Dataset entries

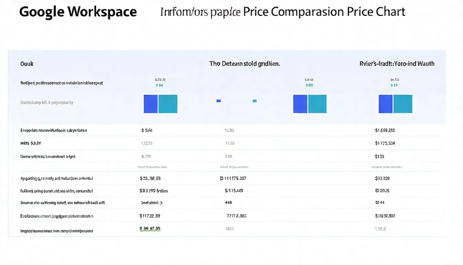Image resolution: width=463 pixels, height=265 pixels.
Task: Select the tiny blue square marker
Action: pyautogui.click(x=218, y=101)
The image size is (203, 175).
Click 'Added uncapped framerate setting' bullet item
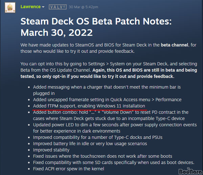(x=107, y=99)
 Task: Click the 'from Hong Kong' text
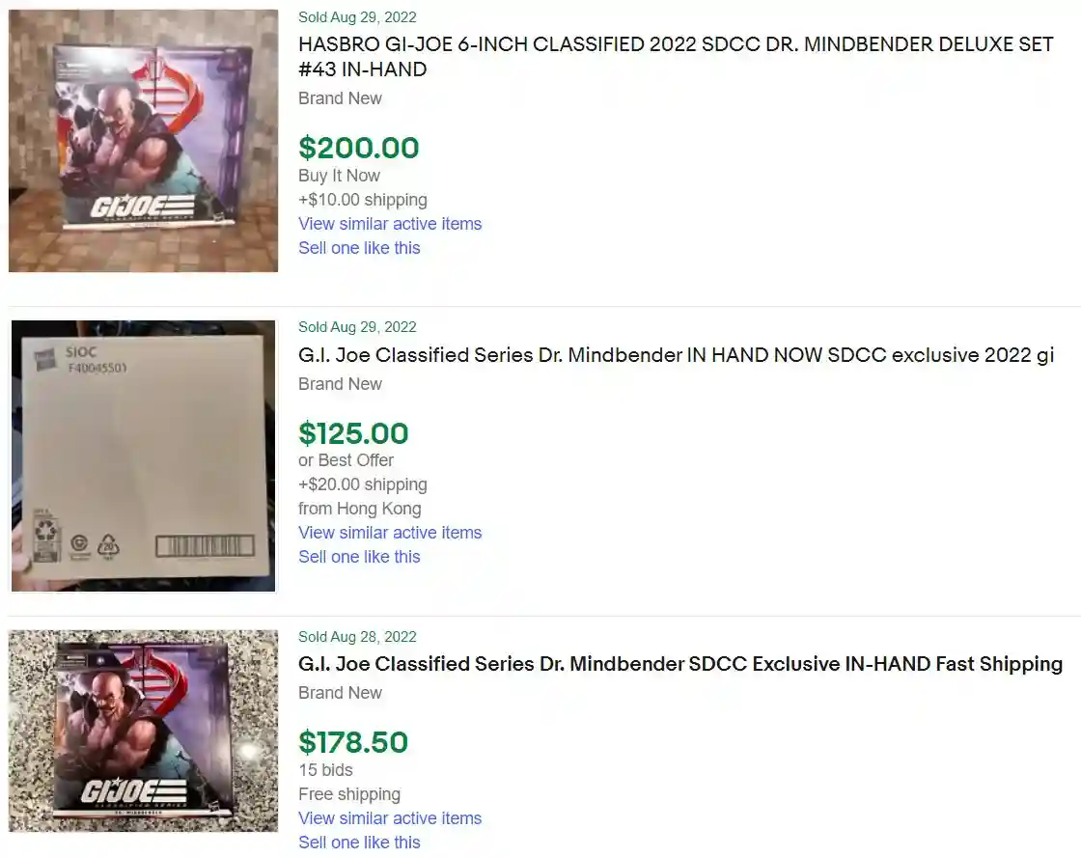360,509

Assignment:
Excluding the pictures, retype the line containing "The image size is (203, 175)." and all lines after it down to the end of the data above.

Solution to this task:
The image size is (203, 175).
Click 'Added uncapped framerate setting' bullet item
(x=107, y=99)
 Task: Click the 'from Hong Kong' text
360,509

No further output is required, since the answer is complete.